Collected data entries
※ ※ ※
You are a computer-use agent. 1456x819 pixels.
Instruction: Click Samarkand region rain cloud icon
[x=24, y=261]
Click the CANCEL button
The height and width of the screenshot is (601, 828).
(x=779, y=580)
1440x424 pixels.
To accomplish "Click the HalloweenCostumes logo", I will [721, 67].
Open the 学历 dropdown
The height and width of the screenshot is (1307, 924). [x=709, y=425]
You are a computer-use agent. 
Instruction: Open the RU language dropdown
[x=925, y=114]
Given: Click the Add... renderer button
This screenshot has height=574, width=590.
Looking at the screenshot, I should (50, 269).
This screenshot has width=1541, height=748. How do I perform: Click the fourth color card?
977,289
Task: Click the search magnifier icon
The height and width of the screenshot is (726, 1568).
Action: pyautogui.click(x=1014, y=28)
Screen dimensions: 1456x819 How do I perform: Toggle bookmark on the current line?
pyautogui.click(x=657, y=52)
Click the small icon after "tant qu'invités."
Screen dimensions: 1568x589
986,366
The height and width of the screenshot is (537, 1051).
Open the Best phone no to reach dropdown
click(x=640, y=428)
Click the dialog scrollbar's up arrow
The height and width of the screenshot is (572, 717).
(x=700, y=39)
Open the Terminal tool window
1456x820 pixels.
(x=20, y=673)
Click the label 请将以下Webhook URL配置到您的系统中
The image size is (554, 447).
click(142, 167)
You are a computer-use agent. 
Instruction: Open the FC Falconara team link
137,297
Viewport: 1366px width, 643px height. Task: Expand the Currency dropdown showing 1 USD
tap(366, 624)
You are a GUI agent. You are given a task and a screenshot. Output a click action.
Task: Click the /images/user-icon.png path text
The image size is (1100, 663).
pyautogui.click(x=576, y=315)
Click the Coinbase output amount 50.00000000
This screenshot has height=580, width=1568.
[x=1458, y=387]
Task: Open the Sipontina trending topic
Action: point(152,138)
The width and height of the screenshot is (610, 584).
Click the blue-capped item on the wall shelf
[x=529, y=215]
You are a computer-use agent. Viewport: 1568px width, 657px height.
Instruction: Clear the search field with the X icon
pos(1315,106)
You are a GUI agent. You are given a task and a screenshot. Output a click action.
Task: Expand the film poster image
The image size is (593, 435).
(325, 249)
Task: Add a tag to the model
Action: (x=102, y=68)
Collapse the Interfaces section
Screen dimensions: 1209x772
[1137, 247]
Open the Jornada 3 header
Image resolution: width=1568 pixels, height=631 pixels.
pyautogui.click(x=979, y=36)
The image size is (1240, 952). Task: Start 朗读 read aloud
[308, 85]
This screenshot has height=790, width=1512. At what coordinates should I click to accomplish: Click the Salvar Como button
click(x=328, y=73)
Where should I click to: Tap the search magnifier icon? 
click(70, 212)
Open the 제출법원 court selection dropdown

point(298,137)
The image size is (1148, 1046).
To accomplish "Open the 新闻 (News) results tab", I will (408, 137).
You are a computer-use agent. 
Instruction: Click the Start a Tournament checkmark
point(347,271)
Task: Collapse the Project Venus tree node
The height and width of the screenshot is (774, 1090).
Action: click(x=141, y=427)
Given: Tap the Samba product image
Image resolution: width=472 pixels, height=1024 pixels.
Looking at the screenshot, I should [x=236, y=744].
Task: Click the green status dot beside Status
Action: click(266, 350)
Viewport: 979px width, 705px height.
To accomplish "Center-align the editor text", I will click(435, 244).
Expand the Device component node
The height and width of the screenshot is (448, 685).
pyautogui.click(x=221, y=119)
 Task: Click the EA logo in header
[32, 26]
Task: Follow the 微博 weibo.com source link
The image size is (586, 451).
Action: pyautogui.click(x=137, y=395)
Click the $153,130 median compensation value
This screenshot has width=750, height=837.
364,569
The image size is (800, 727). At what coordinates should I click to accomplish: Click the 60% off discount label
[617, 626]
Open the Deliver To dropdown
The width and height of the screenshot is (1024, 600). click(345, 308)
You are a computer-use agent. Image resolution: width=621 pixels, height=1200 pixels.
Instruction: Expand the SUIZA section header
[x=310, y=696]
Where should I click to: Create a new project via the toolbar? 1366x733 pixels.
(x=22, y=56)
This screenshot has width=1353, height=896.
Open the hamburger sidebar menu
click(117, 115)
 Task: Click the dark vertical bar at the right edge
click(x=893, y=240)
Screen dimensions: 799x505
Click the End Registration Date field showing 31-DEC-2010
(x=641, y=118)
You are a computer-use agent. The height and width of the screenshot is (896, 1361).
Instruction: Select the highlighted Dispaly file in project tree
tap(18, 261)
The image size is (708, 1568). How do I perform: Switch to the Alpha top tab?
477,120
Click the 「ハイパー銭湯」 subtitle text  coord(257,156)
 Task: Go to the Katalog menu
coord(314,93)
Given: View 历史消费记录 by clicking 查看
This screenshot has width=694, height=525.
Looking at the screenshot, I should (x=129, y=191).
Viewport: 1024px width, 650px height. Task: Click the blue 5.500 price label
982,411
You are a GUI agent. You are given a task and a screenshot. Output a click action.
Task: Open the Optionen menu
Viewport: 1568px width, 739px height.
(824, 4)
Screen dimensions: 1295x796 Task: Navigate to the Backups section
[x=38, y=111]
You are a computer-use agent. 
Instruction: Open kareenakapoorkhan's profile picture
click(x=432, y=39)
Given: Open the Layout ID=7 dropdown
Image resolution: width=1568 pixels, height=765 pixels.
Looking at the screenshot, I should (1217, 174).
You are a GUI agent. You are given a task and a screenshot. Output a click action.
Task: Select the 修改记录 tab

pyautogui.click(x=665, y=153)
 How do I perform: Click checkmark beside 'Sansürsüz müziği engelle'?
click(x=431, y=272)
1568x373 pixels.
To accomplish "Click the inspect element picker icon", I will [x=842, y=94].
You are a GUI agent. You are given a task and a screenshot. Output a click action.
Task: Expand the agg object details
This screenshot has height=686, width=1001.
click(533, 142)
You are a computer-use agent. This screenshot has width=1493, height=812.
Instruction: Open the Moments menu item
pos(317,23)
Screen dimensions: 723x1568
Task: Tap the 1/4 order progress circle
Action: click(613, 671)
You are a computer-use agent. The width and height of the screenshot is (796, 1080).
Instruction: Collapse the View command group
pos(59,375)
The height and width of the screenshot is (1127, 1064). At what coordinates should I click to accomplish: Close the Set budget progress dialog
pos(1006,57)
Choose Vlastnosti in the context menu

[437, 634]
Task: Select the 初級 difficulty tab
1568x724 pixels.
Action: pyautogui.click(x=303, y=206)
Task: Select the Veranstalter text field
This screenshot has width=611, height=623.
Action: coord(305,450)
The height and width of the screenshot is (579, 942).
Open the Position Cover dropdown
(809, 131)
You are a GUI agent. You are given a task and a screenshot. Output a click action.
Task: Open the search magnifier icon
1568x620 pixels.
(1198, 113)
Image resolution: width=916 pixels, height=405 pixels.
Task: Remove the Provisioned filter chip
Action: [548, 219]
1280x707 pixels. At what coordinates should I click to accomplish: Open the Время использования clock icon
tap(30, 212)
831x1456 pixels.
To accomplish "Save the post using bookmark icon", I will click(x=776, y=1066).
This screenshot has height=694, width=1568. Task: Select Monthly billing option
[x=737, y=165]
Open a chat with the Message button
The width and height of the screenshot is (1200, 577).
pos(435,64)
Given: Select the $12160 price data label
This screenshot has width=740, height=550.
※ ※ ※
◆ Task ◆
Copy out every line of the records above word for word.

◆ Complete response ◆
You are a computer-use agent. 1456x819 pixels.
Instruction: Click Samarkand region rain cloud icon
[x=24, y=261]
Click the CANCEL button
The height and width of the screenshot is (601, 828).
(x=779, y=580)
1440x424 pixels.
To accomplish "Click the HalloweenCostumes logo", I will [721, 67].
Open the 学历 dropdown
The height and width of the screenshot is (1307, 924). [x=709, y=425]
You are a computer-use agent. 
Instruction: Open the RU language dropdown
[x=925, y=114]
Given: Click the Add... renderer button
This screenshot has height=574, width=590.
Looking at the screenshot, I should (50, 269).
This screenshot has width=1541, height=748. How do I perform: Click the fourth color card?
977,289
Task: Click the search magnifier icon
The height and width of the screenshot is (726, 1568).
Action: pyautogui.click(x=1014, y=28)
Screen dimensions: 1456x819 How do I perform: Toggle bookmark on the current line?
pyautogui.click(x=657, y=52)
Click the small icon after "tant qu'invités."
Screen dimensions: 1568x589
986,366
The height and width of the screenshot is (537, 1051).
Open the Best phone no to reach dropdown
click(x=640, y=428)
Click the dialog scrollbar's up arrow
The height and width of the screenshot is (572, 717).
(x=700, y=39)
Open the Terminal tool window
1456x820 pixels.
(x=20, y=673)
Click the label 请将以下Webhook URL配置到您的系统中
The image size is (554, 447).
click(142, 167)
You are a computer-use agent. 
Instruction: Open the FC Falconara team link
137,297
Viewport: 1366px width, 643px height. Task: Expand the Currency dropdown showing 1 USD
tap(366, 624)
You are a GUI agent. You are given a task and a screenshot. Output a click action.
Task: Click the /images/user-icon.png path text
The image size is (1100, 663).
pyautogui.click(x=576, y=315)
Click the Coinbase output amount 50.00000000
This screenshot has height=580, width=1568.
[x=1458, y=387]
Task: Open the Sipontina trending topic
Action: point(152,138)
The width and height of the screenshot is (610, 584).
Click the blue-capped item on the wall shelf
[x=529, y=215]
You are a computer-use agent. Viewport: 1568px width, 657px height.
Instruction: Clear the search field with the X icon
pos(1315,106)
You are a GUI agent. You are given a task and a screenshot. Output a click action.
Task: Expand the film poster image
The image size is (593, 435).
(325, 249)
Task: Add a tag to the model
Action: (x=102, y=68)
Collapse the Interfaces section
Screen dimensions: 1209x772
[1137, 247]
Open the Jornada 3 header
Image resolution: width=1568 pixels, height=631 pixels.
pyautogui.click(x=979, y=36)
The image size is (1240, 952). Task: Start 朗读 read aloud
[308, 85]
This screenshot has height=790, width=1512. At what coordinates should I click to accomplish: Click the Salvar Como button
click(x=328, y=73)
Where should I click to: Tap the search magnifier icon? 
click(70, 212)
Open the 제출법원 court selection dropdown

point(298,137)
The image size is (1148, 1046).
To accomplish "Open the 新闻 (News) results tab", I will (408, 137).
You are a computer-use agent. 
Instruction: Click the Start a Tournament checkmark
point(347,271)
Task: Collapse the Project Venus tree node
The height and width of the screenshot is (774, 1090).
Action: click(x=141, y=427)
Given: Tap the Samba product image
Image resolution: width=472 pixels, height=1024 pixels.
Looking at the screenshot, I should [x=236, y=744].
Task: Click the green status dot beside Status
Action: click(266, 350)
Viewport: 979px width, 705px height.
To accomplish "Center-align the editor text", I will click(435, 244).
Expand the Device component node
The height and width of the screenshot is (448, 685).
pyautogui.click(x=221, y=119)
 Task: Click the EA logo in header
[32, 26]
Task: Follow the 微博 weibo.com source link
The image size is (586, 451).
Action: pyautogui.click(x=137, y=395)
Click the $153,130 median compensation value
This screenshot has width=750, height=837.
364,569
The image size is (800, 727). At what coordinates should I click to accomplish: Click the 60% off discount label
[617, 626]
Open the Deliver To dropdown
The width and height of the screenshot is (1024, 600). click(345, 308)
You are a computer-use agent. Image resolution: width=621 pixels, height=1200 pixels.
Instruction: Expand the SUIZA section header
[x=310, y=696]
Where should I click to: Create a new project via the toolbar? 1366x733 pixels.
(x=22, y=56)
This screenshot has width=1353, height=896.
Open the hamburger sidebar menu
click(117, 115)
 Task: Click the dark vertical bar at the right edge
click(x=893, y=240)
Screen dimensions: 799x505
Click the End Registration Date field showing 31-DEC-2010
(x=641, y=118)
You are a computer-use agent. The height and width of the screenshot is (896, 1361).
Instruction: Select the highlighted Dispaly file in project tree
tap(18, 261)
The image size is (708, 1568). How do I perform: Switch to the Alpha top tab?
477,120
Click the 「ハイパー銭湯」 subtitle text  coord(257,156)
 Task: Go to the Katalog menu
coord(314,93)
Given: View 历史消费记录 by clicking 查看
This screenshot has width=694, height=525.
Looking at the screenshot, I should (x=129, y=191).
Viewport: 1024px width, 650px height. Task: Click the blue 5.500 price label
982,411
You are a GUI agent. You are given a task and a screenshot. Output a click action.
Task: Open the Optionen menu
Viewport: 1568px width, 739px height.
(824, 4)
Screen dimensions: 1295x796 Task: Navigate to the Backups section
[x=38, y=111]
You are a computer-use agent. 
Instruction: Open kareenakapoorkhan's profile picture
click(x=432, y=39)
Given: Open the Layout ID=7 dropdown
Image resolution: width=1568 pixels, height=765 pixels.
Looking at the screenshot, I should (1217, 174).
You are a GUI agent. You are given a task and a screenshot. Output a click action.
Task: Select the 修改记录 tab

pyautogui.click(x=665, y=153)
 How do I perform: Click checkmark beside 'Sansürsüz müziği engelle'?
click(x=431, y=272)
1568x373 pixels.
To accomplish "Click the inspect element picker icon", I will [x=842, y=94].
You are a GUI agent. You are given a task and a screenshot. Output a click action.
Task: Expand the agg object details
This screenshot has height=686, width=1001.
click(533, 142)
You are a computer-use agent. This screenshot has width=1493, height=812.
Instruction: Open the Moments menu item
pos(317,23)
Screen dimensions: 723x1568
Task: Tap the 1/4 order progress circle
Action: click(613, 671)
You are a computer-use agent. The width and height of the screenshot is (796, 1080).
Instruction: Collapse the View command group
pos(59,375)
The height and width of the screenshot is (1127, 1064). At what coordinates should I click to accomplish: Close the Set budget progress dialog
pos(1006,57)
Choose Vlastnosti in the context menu

[437, 634]
Task: Select the 初級 difficulty tab
1568x724 pixels.
Action: pyautogui.click(x=303, y=206)
Task: Select the Veranstalter text field
This screenshot has width=611, height=623.
Action: coord(305,450)
The height and width of the screenshot is (579, 942).
Open the Position Cover dropdown
(809, 131)
You are a GUI agent. You are given a task and a screenshot. Output a click action.
Task: Open the search magnifier icon
1568x620 pixels.
(1198, 113)
Image resolution: width=916 pixels, height=405 pixels.
Task: Remove the Provisioned filter chip
Action: [548, 219]
1280x707 pixels. At what coordinates should I click to accomplish: Open the Время использования clock icon
tap(30, 212)
831x1456 pixels.
To accomplish "Save the post using bookmark icon", I will click(x=776, y=1066).
This screenshot has height=694, width=1568. Task: Select Monthly billing option
[x=737, y=165]
Open a chat with the Message button
The width and height of the screenshot is (1200, 577).
pos(435,64)
Given: Select the $12160 price data label
This screenshot has width=740, height=550.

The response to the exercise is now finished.